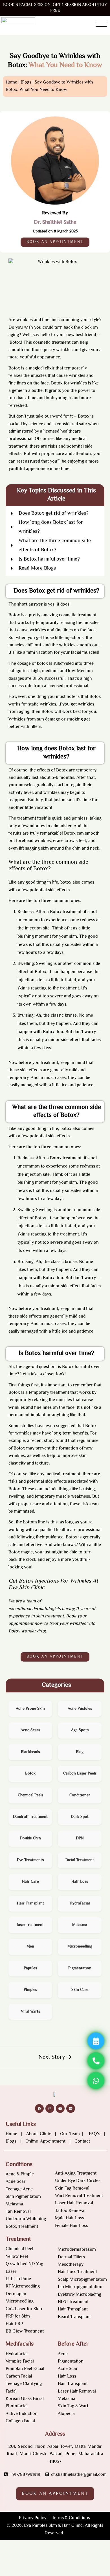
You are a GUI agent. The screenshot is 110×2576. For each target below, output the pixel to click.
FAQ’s (95, 2134)
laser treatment (30, 1925)
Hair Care (30, 1882)
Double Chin (30, 1838)
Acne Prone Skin (30, 1709)
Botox (15, 342)
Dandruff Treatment (30, 1817)
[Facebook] (39, 2108)
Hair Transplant (30, 1904)
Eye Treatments (30, 1860)
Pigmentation (79, 1968)
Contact (83, 2141)
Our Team (70, 2134)
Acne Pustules (80, 1709)
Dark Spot (80, 1817)
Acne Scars (30, 1730)
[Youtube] (60, 2108)
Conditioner (79, 1795)
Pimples (30, 1990)
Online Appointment (45, 2141)
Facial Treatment (79, 1860)
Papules (30, 1968)
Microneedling (79, 1947)
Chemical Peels (30, 1795)
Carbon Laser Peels (79, 1774)
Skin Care (79, 1990)
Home (12, 2134)
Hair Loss (79, 1882)
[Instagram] (49, 2108)
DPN (80, 1838)
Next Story (52, 2057)
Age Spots (80, 1730)
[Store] (70, 2108)
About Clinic (38, 2134)
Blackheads (30, 1752)
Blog (79, 1752)
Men (30, 1947)
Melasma (79, 1925)
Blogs (26, 82)
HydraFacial (80, 1904)
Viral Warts (30, 2012)
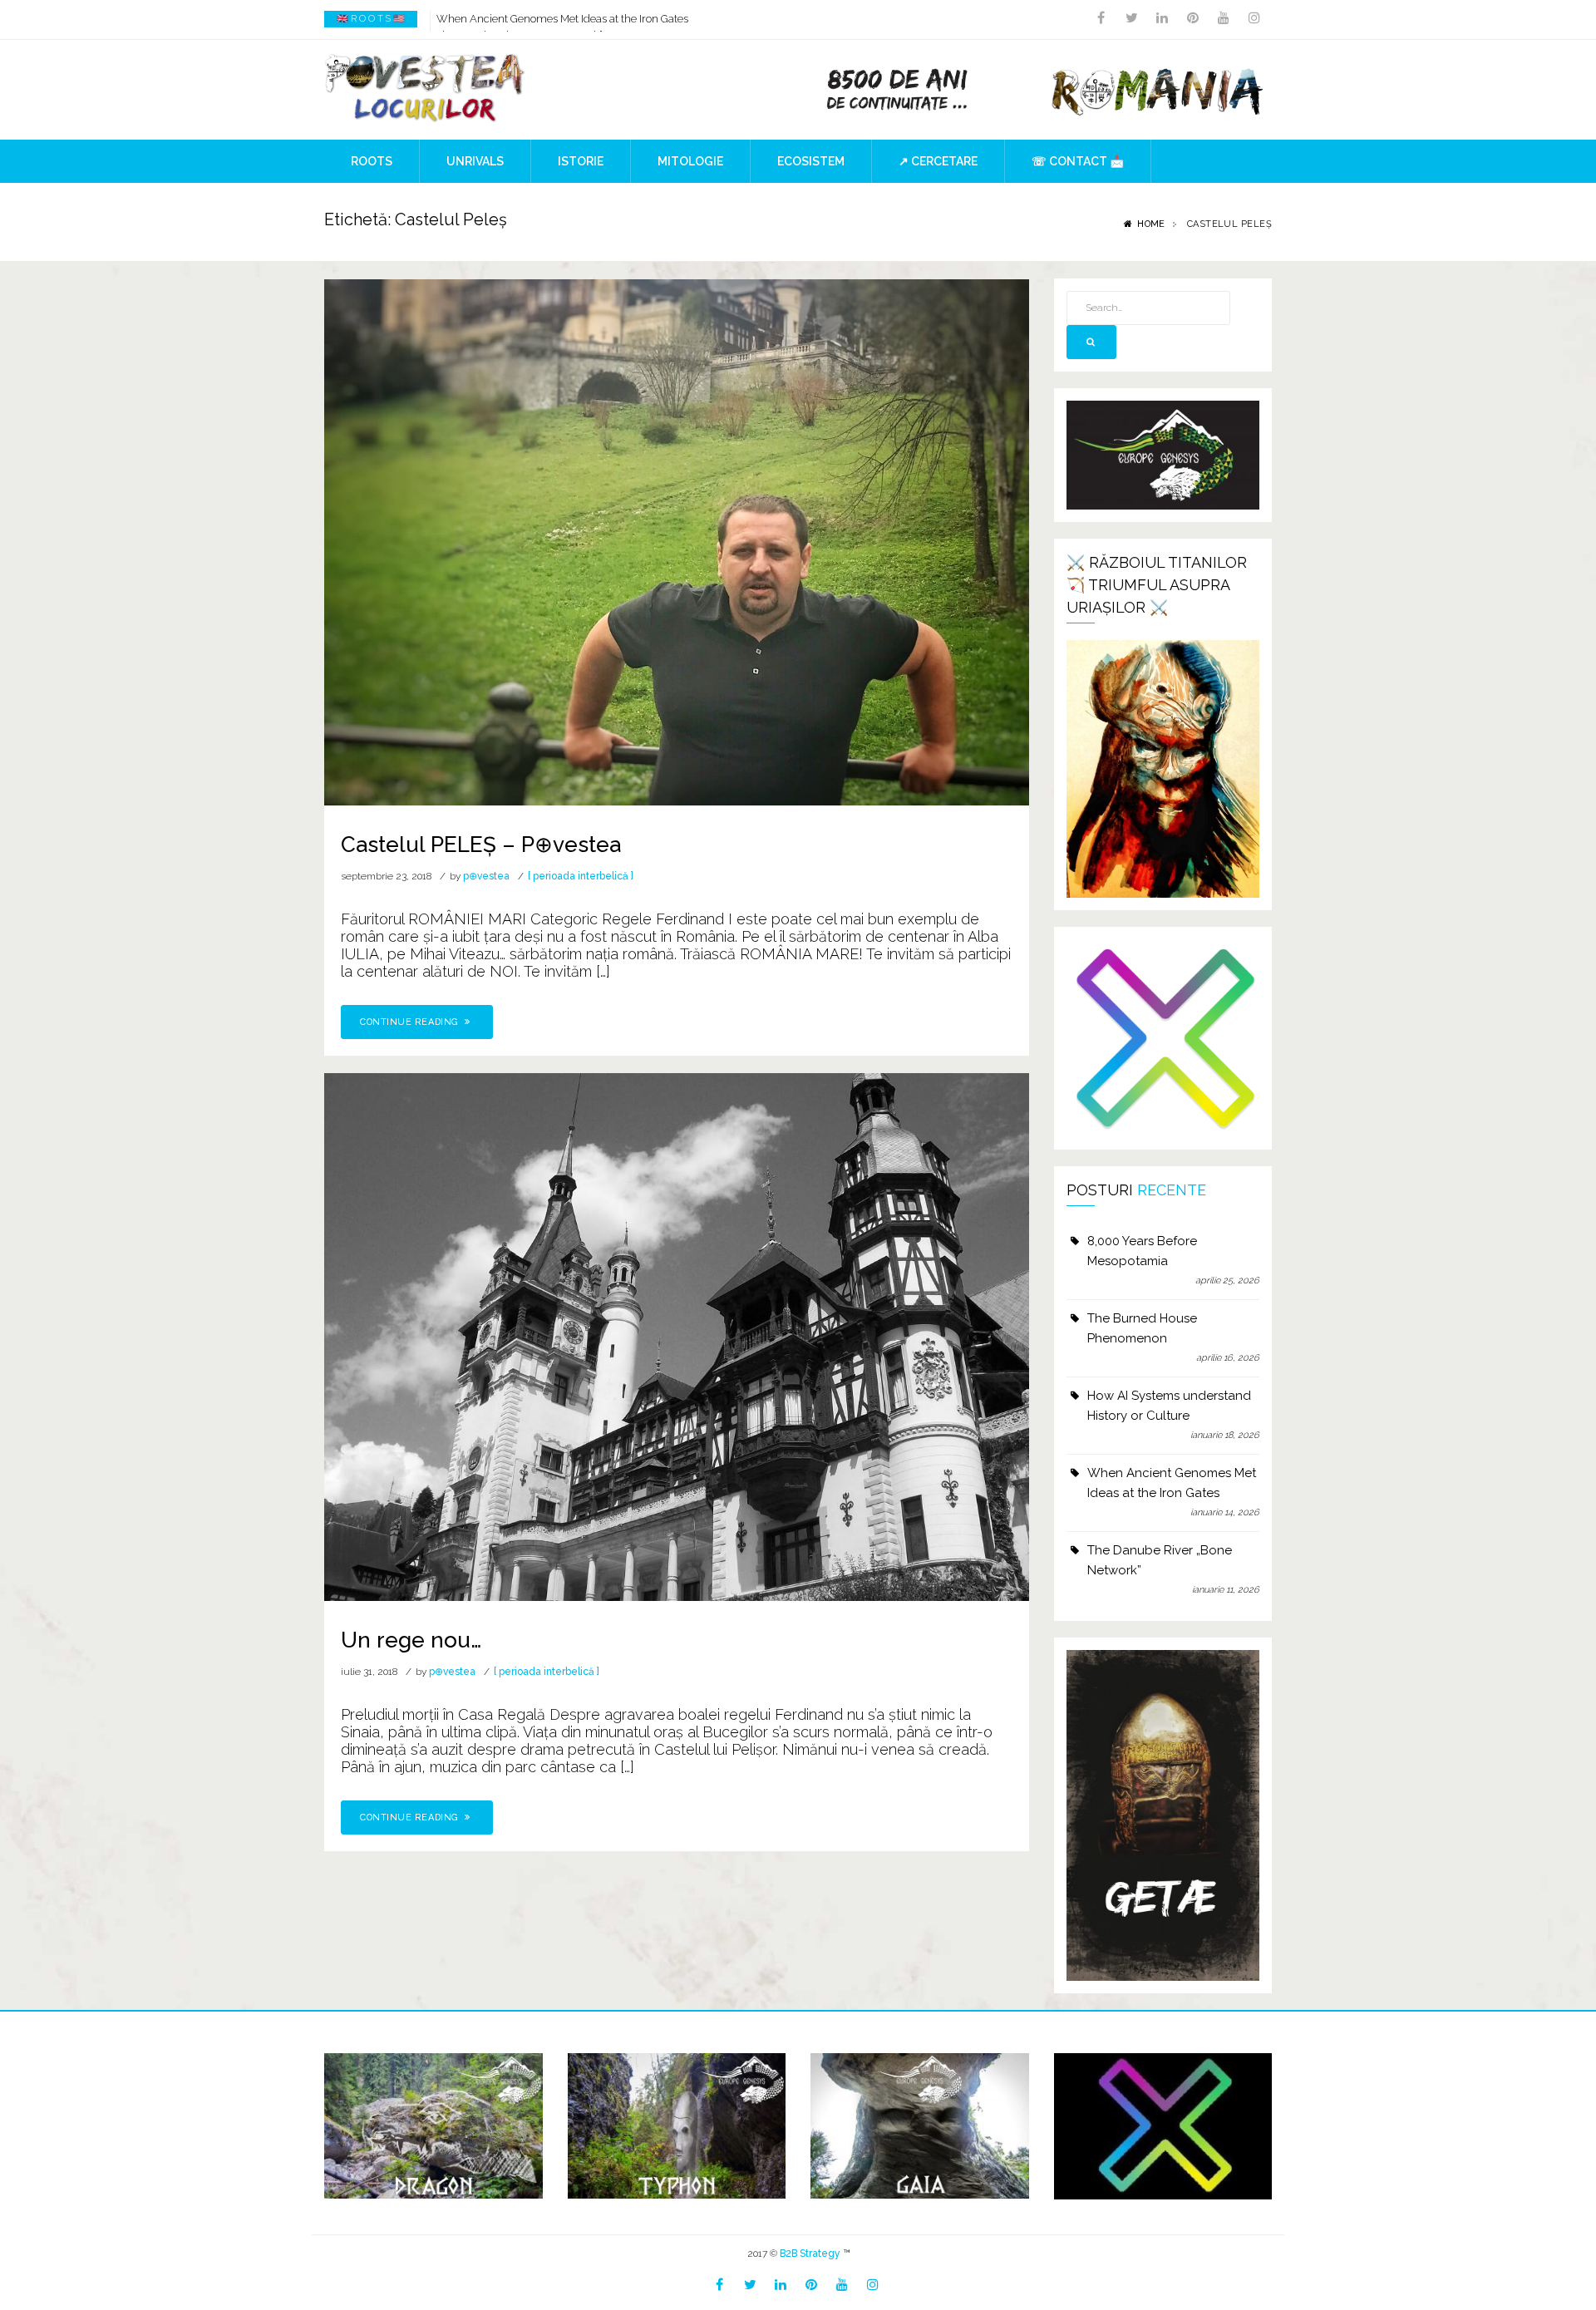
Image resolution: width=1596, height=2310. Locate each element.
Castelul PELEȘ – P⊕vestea (481, 844)
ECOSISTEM (811, 161)
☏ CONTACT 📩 (1078, 161)
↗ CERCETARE (938, 161)
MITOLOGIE (690, 161)
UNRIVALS (475, 161)
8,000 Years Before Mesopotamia (1142, 1251)
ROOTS (371, 161)
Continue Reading (410, 1022)
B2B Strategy (810, 2253)
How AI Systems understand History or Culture (1169, 1405)
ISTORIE (580, 161)
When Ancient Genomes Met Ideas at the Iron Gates (562, 18)
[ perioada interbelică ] (580, 876)
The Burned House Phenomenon (1142, 1328)
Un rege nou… (411, 1640)
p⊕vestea (486, 876)
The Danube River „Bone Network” (1159, 1560)
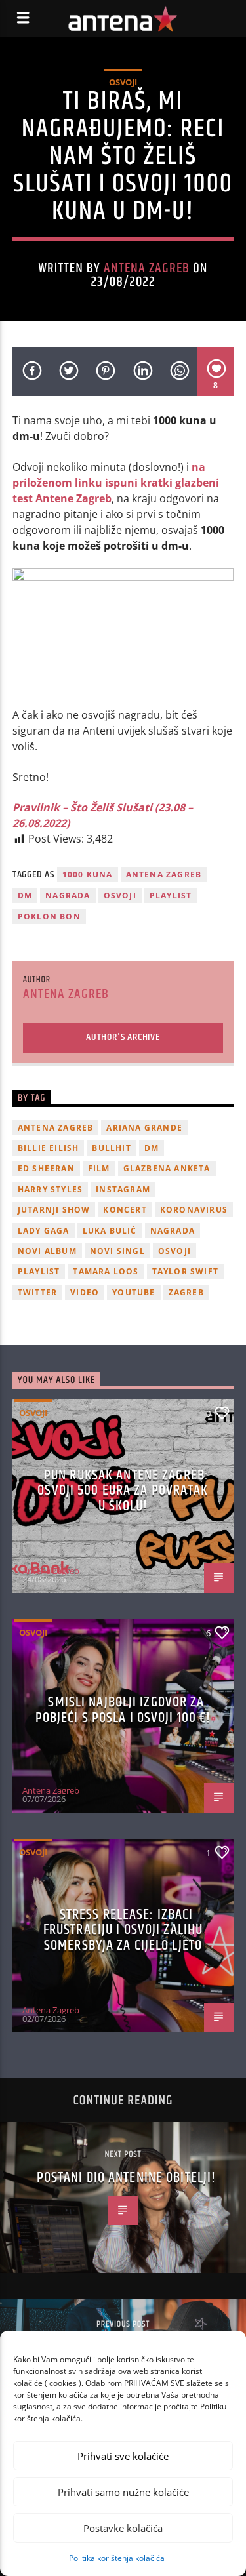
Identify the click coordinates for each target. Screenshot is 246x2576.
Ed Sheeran (46, 1168)
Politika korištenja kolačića (117, 2558)
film (99, 1168)
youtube (133, 1292)
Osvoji (123, 82)
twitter (37, 1292)
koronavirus (194, 1209)
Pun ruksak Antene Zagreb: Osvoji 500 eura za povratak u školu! (123, 1491)
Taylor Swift (185, 1271)
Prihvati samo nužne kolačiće (123, 2492)
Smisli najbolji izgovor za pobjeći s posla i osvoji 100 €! (123, 1710)
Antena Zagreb (147, 268)
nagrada (67, 895)
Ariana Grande (144, 1127)
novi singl (117, 1251)
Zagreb (186, 1292)
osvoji (120, 895)
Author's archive (123, 1037)
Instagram (123, 1189)
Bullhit (111, 1148)
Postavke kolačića (123, 2528)
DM (25, 895)
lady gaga (44, 1230)
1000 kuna (87, 874)
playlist (171, 895)
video (84, 1292)
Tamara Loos (105, 1271)
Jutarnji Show (54, 1209)
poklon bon (49, 916)
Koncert (124, 1209)
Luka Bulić (110, 1230)
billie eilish (48, 1148)
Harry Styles (50, 1189)
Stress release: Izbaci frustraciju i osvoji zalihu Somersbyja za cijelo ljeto (123, 1930)
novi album (47, 1251)
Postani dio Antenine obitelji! (126, 2177)
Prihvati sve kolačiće (123, 2456)
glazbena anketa (167, 1168)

_ _ _ _ _

TASK PROMPT: What lines above contain the string "target"? Copy all of them.

ANSWER:
You are a GUI agent. The screenshot is 110×2576. For each target below, output the pixel to click.
Identify the click coordinates for each target. Screenshot is 246x2576.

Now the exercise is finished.